Степанов А.: Петербург Ахматовой

Петербург Ахматовой

В поэзии Анны Ахматовой личность - автора непосредственно нам не дана. Ахматова предстает перед нами в ролях, соотносящих ее с прообразами, которые она заимствует из освященных той или иной традицией текстов ("Мне с Морозовою класть поклоны, С падчерицей Ирода плясать, С дымом улетать с костра Дидоны, Чтобы с Жанной на костер опять"). Среди них и тексты о городе. Ахматова избирает из них те, что могут дать ей готовые роли для лирического самовыражения. Это, прежде всего, "петербургский текст" русской литературы (Петербург Достоевского, "Медный всадник") и "Апокалипсис" (как основной дешифрующий текст "петербургского"). Под личинами города, живущими в "петербургском тексте", скрывается подлинное "Я" Ахматовой. Такова экзистенциальная природа ахматовского Петербурга.

Однако в читательском сознании ахматовские образы Петербурга выходят за границы поэтического мира и приобретают бытийную самостоятельность. Тогда читатель чувствует себя причастным особой породе людей с особым родом; самосознания: он обнаруживает в себе "петербуржца". Так Петербург Ахматовой превращается в миф, ибо начинает жить мыслью, говорить речами, действовать поступками "петербуржцев".

В автобиографии Ахматовой есть такое воспоминание: "В марте 1914 года вышла вторая книга - "Четки". Жизни ей было отпущено примерно шесть недель. В начале мая петербургский сезон начинал замирать, все понемногу разъезжались. На этот раз расставание с Петербургом оказалось вечным. Мы вернулись не в Петербург, а в Петроград, из XIX века сразу попали в XX, все стало иным, начиная с облика города". Это свидетельство кладет хронологический предел нашим наблюдениям: они охватывают только ту часть творческого наследия Ахматовой, что относится к допетроградской эпохе.

____________

Задание: Когда, согласно приведенному в статье о Петербурге Ахматовой воспоминанию из ее автобиографии, вышла книга «Четки»? Для выполнения задания записи не понадобятся.

Извлечённый материал:
____________

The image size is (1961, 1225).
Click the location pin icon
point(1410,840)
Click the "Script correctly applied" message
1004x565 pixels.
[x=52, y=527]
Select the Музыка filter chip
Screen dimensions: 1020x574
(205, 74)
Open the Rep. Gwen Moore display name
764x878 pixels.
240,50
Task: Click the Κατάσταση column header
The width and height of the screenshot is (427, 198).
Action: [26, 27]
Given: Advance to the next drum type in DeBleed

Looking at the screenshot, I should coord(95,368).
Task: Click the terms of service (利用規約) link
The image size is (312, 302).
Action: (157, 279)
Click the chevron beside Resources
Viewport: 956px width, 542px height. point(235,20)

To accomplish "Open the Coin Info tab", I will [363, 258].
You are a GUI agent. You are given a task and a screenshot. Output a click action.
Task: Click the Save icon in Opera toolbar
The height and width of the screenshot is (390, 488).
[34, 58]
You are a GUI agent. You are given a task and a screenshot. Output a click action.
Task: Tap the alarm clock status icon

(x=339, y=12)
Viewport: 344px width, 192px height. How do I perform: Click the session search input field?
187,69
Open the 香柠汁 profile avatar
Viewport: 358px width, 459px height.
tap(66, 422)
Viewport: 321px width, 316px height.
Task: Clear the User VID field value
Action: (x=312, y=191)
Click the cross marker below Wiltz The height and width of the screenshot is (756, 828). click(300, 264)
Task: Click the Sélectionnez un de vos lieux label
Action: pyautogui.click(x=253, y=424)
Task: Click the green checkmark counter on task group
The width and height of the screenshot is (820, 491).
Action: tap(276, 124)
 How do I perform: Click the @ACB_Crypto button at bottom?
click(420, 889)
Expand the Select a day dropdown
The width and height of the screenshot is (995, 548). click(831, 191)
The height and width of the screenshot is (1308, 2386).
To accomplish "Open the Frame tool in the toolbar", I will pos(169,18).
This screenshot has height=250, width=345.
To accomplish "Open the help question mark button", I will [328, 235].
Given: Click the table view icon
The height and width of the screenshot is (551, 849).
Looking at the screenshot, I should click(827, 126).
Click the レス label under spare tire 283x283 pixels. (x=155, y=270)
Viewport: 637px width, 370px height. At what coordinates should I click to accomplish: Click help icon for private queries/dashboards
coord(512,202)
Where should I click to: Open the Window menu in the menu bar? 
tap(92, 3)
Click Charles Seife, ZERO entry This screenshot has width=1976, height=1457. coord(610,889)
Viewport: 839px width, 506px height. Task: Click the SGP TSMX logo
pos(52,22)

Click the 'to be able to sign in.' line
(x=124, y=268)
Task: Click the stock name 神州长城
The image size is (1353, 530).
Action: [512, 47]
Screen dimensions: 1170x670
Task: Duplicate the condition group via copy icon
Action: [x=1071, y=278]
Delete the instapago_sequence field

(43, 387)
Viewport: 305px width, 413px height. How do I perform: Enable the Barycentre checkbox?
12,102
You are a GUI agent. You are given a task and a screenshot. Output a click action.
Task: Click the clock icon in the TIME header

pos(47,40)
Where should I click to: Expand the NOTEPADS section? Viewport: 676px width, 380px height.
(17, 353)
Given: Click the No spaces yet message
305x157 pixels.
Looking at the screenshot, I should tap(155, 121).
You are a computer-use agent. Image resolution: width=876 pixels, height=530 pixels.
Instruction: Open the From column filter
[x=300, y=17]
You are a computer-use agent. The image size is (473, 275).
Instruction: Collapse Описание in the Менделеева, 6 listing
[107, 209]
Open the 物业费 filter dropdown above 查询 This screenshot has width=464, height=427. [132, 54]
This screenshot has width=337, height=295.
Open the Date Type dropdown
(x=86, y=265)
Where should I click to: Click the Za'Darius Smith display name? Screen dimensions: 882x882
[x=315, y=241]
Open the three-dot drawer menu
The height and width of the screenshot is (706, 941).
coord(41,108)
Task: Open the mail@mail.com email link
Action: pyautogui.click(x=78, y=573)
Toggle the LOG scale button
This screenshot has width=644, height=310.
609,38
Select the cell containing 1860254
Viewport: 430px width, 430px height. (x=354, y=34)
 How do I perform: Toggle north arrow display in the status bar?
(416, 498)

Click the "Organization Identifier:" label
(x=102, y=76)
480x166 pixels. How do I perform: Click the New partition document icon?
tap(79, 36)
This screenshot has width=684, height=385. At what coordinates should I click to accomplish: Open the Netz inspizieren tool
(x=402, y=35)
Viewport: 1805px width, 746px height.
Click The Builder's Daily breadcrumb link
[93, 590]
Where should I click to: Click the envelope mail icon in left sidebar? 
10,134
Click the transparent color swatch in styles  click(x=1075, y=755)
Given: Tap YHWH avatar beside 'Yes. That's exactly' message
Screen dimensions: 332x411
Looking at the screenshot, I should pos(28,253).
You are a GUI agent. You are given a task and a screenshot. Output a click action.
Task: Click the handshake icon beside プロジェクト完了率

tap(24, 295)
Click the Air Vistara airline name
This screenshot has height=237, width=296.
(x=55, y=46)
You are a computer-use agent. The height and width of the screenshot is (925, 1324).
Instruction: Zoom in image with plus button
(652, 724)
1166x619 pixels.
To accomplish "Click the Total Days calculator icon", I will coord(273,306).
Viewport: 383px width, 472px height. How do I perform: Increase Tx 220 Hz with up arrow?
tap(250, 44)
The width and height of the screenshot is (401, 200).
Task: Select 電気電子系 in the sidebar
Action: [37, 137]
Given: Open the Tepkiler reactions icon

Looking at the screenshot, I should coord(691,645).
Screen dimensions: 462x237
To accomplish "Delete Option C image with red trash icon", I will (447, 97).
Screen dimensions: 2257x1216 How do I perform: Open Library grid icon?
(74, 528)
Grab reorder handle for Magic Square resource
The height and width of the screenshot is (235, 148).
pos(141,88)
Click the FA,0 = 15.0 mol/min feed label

____________

Результат выполнения: В марте 1914 года.